Ironically, we are not 'certain' of the opposing view either. That's why they are theories and not laws. Much like we believed memory can be categorized as short-term and long-term for several decades and now we 'believe' that is not the case. We can observe memory working, and run experiments on the conditions in which memory fails but there is still some unknown factors. It's perfectly acceptable to come up with an alternate explanation for the 'false memory' phenomenon (one of which was that memory was being overwritten, another was that people were just susceptible to swallowing alternative explanations, etc, etc) or other such memory nuances, even explanations that are based purely on conjecture from observed occurrences. Why? Because we accept that we don't have all the answers yet and hope that we will. And that's great. However, when it comes to religion, there is a very large amount of confirmation bias running unchecked.
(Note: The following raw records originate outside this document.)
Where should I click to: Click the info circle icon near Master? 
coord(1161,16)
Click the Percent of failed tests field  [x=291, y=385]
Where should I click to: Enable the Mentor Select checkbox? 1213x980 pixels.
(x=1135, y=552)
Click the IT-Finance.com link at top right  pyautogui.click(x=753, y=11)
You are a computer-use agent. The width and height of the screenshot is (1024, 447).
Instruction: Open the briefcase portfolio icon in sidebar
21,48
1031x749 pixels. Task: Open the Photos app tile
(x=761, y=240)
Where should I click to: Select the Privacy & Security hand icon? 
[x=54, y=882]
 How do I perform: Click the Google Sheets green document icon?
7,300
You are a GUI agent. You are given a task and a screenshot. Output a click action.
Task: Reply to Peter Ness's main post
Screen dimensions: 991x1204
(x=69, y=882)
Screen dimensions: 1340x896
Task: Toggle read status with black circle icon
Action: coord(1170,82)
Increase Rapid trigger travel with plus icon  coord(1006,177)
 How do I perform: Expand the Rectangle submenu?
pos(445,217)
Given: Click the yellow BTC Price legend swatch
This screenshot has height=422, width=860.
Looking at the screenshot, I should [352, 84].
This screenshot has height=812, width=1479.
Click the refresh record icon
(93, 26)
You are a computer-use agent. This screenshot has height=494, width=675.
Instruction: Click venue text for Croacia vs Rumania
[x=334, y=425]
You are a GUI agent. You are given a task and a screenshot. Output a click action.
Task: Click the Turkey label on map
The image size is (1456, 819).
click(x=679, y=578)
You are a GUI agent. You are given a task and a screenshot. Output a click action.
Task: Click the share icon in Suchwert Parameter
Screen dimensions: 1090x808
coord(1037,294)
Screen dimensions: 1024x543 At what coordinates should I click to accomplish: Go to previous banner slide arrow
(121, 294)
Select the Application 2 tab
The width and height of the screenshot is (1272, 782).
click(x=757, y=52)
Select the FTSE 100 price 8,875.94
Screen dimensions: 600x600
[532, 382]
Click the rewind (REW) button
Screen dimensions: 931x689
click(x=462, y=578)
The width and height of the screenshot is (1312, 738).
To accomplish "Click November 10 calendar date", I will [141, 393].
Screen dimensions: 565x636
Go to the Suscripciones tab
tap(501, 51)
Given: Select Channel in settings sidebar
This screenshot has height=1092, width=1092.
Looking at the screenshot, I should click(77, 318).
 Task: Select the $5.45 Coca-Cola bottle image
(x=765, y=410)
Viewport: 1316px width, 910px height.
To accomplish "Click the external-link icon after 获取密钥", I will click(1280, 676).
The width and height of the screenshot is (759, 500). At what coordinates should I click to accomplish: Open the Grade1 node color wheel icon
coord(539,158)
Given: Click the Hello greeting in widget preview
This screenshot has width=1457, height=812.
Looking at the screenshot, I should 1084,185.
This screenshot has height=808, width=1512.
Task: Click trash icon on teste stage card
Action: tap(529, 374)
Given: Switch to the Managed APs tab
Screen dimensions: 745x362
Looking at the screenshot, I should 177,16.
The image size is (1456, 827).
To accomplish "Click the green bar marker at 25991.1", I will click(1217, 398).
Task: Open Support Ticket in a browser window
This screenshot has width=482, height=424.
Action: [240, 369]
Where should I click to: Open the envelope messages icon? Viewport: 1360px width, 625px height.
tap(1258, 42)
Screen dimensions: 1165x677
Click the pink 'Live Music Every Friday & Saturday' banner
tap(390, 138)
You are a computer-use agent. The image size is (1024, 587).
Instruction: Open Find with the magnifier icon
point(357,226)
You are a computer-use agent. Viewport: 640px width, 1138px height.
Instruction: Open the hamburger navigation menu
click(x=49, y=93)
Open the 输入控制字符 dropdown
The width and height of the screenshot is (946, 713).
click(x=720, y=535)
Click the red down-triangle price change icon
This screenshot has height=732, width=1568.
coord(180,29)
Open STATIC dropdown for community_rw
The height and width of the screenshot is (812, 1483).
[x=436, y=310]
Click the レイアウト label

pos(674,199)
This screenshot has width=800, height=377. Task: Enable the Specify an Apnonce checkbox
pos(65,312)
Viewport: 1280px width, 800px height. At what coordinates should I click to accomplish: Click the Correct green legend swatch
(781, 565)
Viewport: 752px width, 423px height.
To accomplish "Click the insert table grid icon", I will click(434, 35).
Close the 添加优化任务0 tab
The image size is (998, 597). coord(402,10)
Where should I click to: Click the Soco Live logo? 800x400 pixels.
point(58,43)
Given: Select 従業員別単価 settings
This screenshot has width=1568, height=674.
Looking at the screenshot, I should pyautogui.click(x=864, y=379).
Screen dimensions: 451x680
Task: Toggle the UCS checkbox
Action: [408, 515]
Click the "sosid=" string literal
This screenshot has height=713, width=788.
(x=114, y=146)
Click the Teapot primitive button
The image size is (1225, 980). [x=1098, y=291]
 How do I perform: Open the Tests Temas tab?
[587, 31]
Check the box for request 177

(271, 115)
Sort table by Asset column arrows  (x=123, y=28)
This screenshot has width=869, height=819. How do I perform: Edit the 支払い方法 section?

Scientists aren't setting out to find proof of god or even entertaining the thought from the get-go. At least in the Bible's defense, it seems to be highly accurate as far as history goes but no farther, apparently. I would love it, if such a clear bias didn't shine through nearly everything but as such, I'll just sit in my corner.
Right, I'm not denying that the couch moved. And I'm not trying to support creationism, Christianity, or religion. I'm just saying "what actually caused the couch to be in a new place" is a complicated question.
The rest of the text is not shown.